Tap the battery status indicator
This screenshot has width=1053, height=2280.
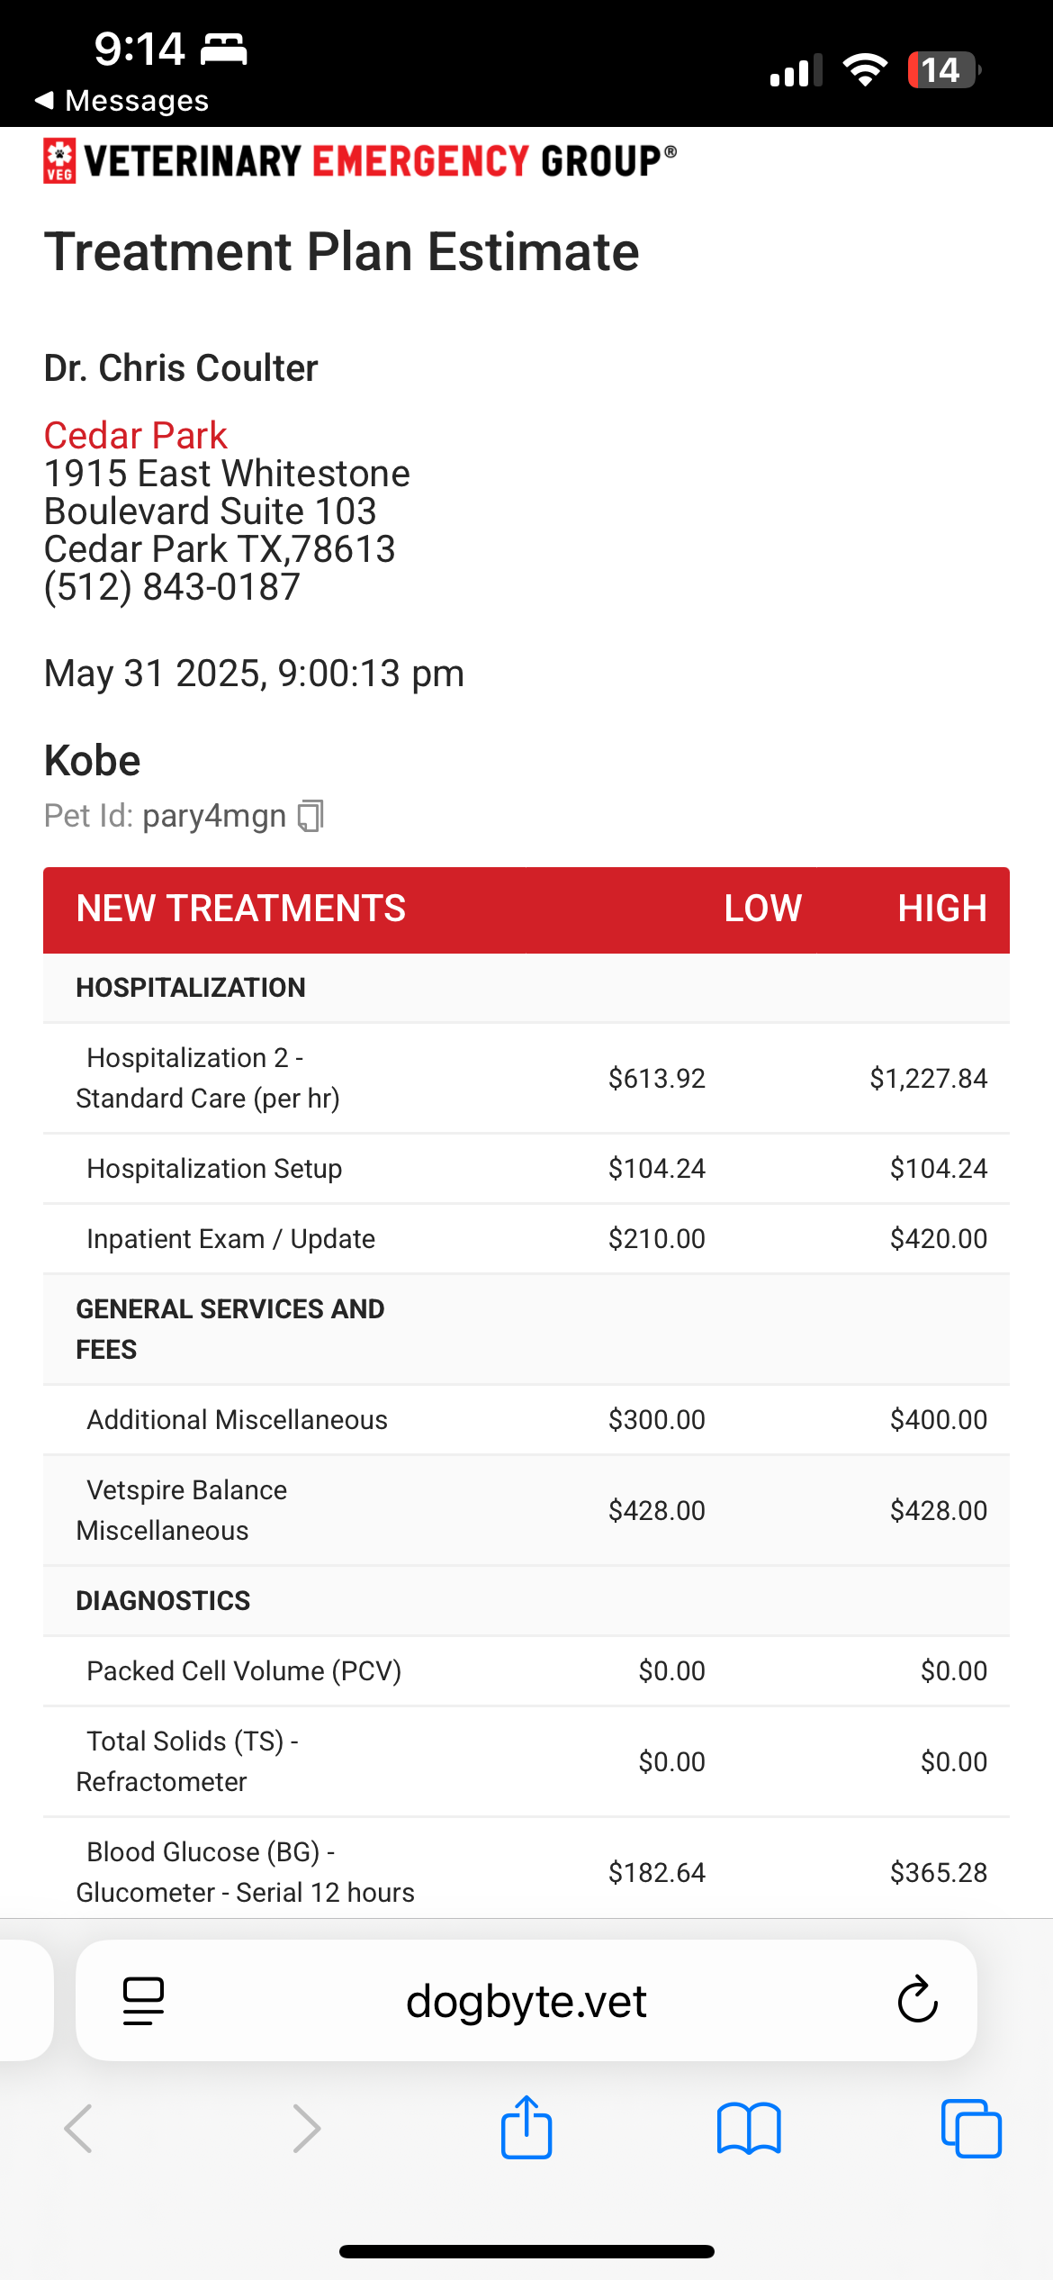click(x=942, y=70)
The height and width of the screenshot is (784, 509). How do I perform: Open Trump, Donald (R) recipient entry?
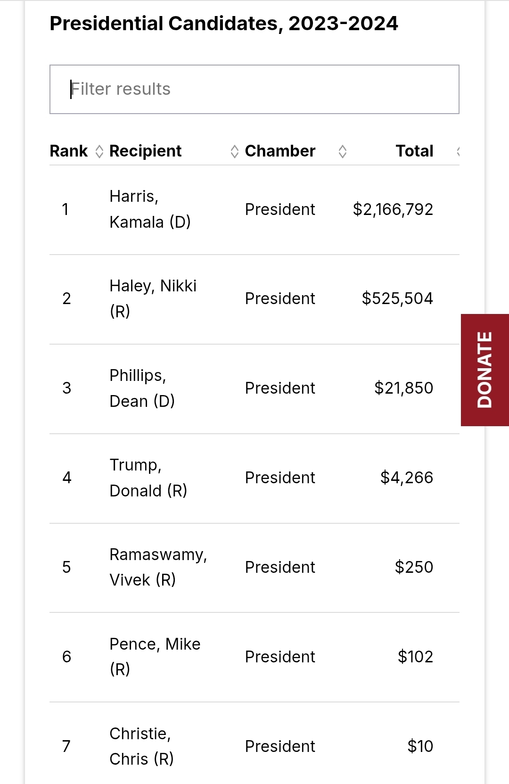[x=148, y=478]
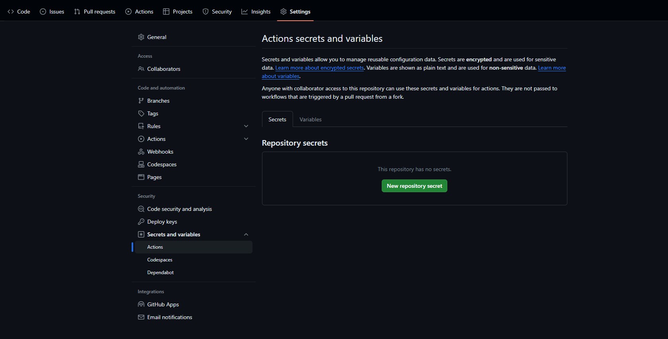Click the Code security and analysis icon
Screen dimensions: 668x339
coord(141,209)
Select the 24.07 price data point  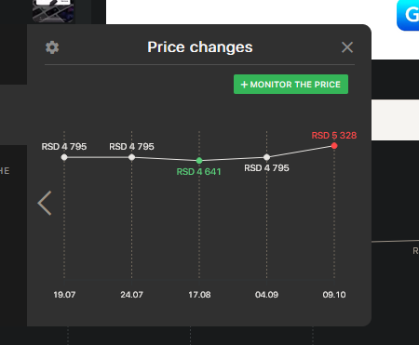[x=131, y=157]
========================
TASK
Please write out the lines word for word, starting from the first one and ending with the line containing "coord(141,209)", and leave out the pictures.

ANSWER
Tap the battery status indicator
This screenshot has width=1053, height=2280.
click(x=942, y=70)
The height and width of the screenshot is (784, 509). How do I perform: Open Trump, Donald (R) recipient entry?
[x=148, y=478]
Click the Code security and analysis icon
Screen dimensions: 668x339
coord(141,209)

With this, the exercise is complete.